The ‘snack’ of Shetland mussel on top of a shell-shaped potato chip, tinted black with squid ink was “super savoury“, with the single mussel “a glamorous ending, like Sleeping Beauty in her glass coffin“. The first ‘proper’ course (just two bites) also “went for the jugular flavour-wise“, a “mini sarnie” filled with poached haddock “flanked by planks of crispy chicken skin” (“Line ‘em up on a conveyor belt, I want to eat 50.“)

She devoured the “steamy hot whole sourdough with “soft goat butter” before realising it was supposed to accompany the next course, of celeriac (“the fugliest of vegetable“) many ways. Meat, cheese and pudding courses followed, each with exquisite details and “little geegaws“. (85%)

The Flying Stag at The Fife Arms, Braemar

Tom Parker Bowles for The Mail on Sunday was “dazzled” in Scotland, at a “full-throttle, dirk-wielding, Strip The Willow, Gay Gordons och aye Jimmy Highland fling” of a place, the public bar of The Fife Arms in Braemar, which has been “lavishly and lovingly refurbished by the Wirth family, giants of the contemporary art scene”.

As with The Clunie Dining Room (and indeed the whole hotel), it’s not for anyone with even the “merest aversion to tartan” – The Flying Stag is a “bold but rather brilliant room” decked out heavily in the stuff (walls, staff, portraits) as well as dead animals and incredible art. “It’s both intensely regional and gloriously international.”
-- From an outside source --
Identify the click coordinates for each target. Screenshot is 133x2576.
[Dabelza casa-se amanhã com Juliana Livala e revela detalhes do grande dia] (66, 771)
There’s “big flavours” to match, from the “silken Highland carpaccio” with shaved horseradish, to house-cured salmon with wild garlic mayonnaise; both starters that allow “the sheer quality of the local ingredients to shine”.

Main courses were more of a pub grub bent, including burgers (served rare with “with a dollop of bone marrow, the quality of the beef superlative”), fish and chips (“one of the best batters I’ve ever demolished: crisp, golden and brittle”) and a vegetable broth that was “rather more Italian than Scottish, more liquid salad than soup” topped off with puddings of “pitch-perfect lemon posset” and “a panacotta that wobbles in all the right ways”.

“Good things done really, really well – scran to remember in a room you’ll never forget.” Surely that’s worth more than four stars? No. (****)

And also…

In The Financial Times, Tim Hayward was at Ox Club in Leeds; did he have “the best cheesecake in the world?” “Leeds has many good restaurants — but this one is very close to the ideal.”

In The Bristol Post, Mark Taylor reviewed Prego, an Italian near Westbury Park run by Olly Gallery and Julian Faiello, former floorlayers who became self-taught chefs almost a decade ago: “as fine an example of a well-supported neighbourhood restaurant as you’ll find and if it were my local, I’d be tempted to sell the cooker and take the family there for supper every day instead” (*****)

Graham Young for Birmingham Live reported on Robert Ortiz (formerly at Lima) opening a Peruvian restaurant, Chakana, in an old bank building in Moseley.